Observer Architecture#
Observers are independent capture agents that upload segments to solstone via the HTTP ingest API (/app/observer/ingest/<key>). Each observer runs as its own process with its own lifecycle — solstone core is the journal + processing engine.
| Observer | What it captures | Repo | Runs as |
|---|---|---|---|
| solstone-linux | Screen + audio on Linux | solstone-linux |
systemd user service / standalone |
| solstone-macos | Screen + audio on macOS | solstone-macos |
Native menu bar app |
| solstone-tmux | Tmux terminal sessions | solstone-tmux |
systemd user service / standalone |
Managing observers#
# List all registered observers
sol observer list
# Register a new observer
sol observer create <name>
# Check observer status
sol observer status <name>
# Rename an observer
sol observer rename <old> <new>
# Revoke an observer's key
sol observer revoke <name>
Commands#
| Command | Purpose |
|---|---|
sol observer |
Screen and audio capture (auto-detects platform) |
sol observe-linux |
Screen and audio capture on Linux (direct) |
sol transcribe |
Audio transcription with faster-whisper |
sol describe |
Visual analysis of screen recordings |
sol sense |
Unified observation coordination |
Architecture#
Observers (standalone or built-in)
↓ HTTP multipart upload
Observer Ingest API (/app/observer/ingest/<key>)
↓
Raw media files (*.flac, *.webm, tmux_*.jsonl)
↓
sol sense (coordination)
├── sol transcribe → audio.jsonl
└── sol describe → screen.jsonl
Linux Observer State Machine#
The Linux observer operates in two modes based on desktop activity:
SCREENCAST ←→ IDLE
| Mode | Trigger | Captures |
|---|---|---|
| SCREENCAST | Screen active (not idle/locked/power-save) | Video + Audio |
| IDLE | Screen idle, locked, or power-save | Audio only (if threshold met) |
Segment boundaries are triggered by:
- Transitions between SCREENCAST and IDLE modes
- Mute state changes
- 5-minute window elapsed
Key Components#
- observer.py — Unified entry point with platform detection
- linux/observer.py — Linux capture: audio + screencast + activity detection
- linux/screencast.py — XDG Portal screencast with PipeWire + GStreamer
- gnome/activity.py — GNOME-specific activity detection (idle, lock, power save)

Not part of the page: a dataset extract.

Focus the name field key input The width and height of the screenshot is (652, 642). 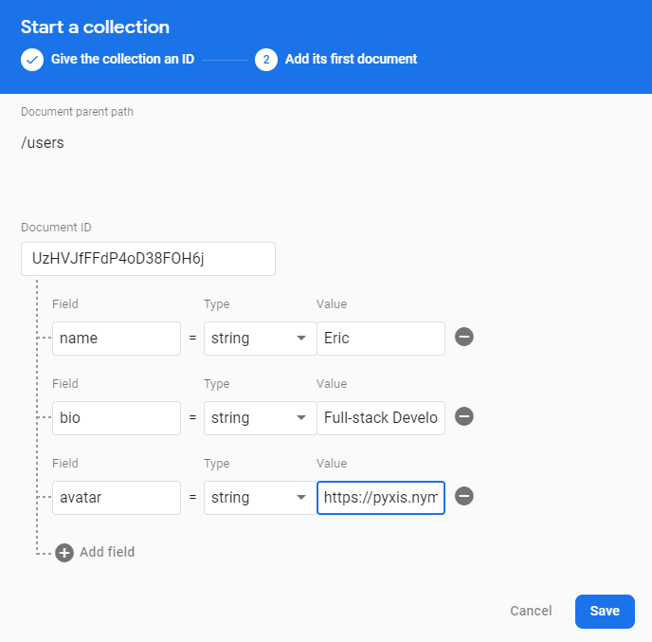pos(116,339)
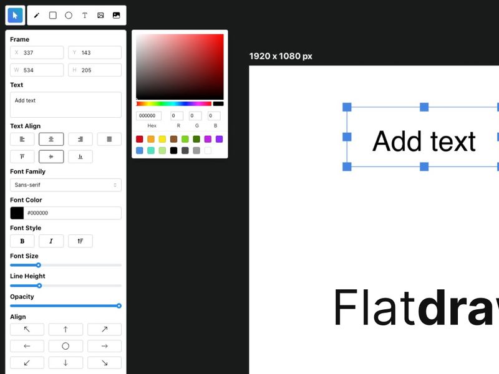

- observer_client.py — HTTP upload client for observer → server communication
- sense.py — File watcher that dispatches transcription and description jobs
- transcribe.py — Audio transcription with faster-whisper and sentence-level embeddings
- describe.py — Vision analysis with Gemini, category-based prompts
- categories/ — Category-specific prompts for screen content (see SCREEN_CATEGORIES.md)
Standalone Observers#
Tmux capture is handled by the solstone-tmux package, which runs as its own systemd user service. See solstone-tmux repo for setup instructions.
macOS capture is handled by the solstone-macos native Swift app. See solstone-macos repo.
Both upload segments via the same HTTP ingest API used by the built-in Linux observer.
Output Formats#
See JOURNAL.md for detailed extract schemas:
- Audio transcripts:
audio.jsonlwith timestamps (speaker detection not included) - Screen analysis:
screen.jsonlwith frame-by-frame categorization
Configuration#
Requires the journal directory at project root. API keys for transcription/vision services configured in .env.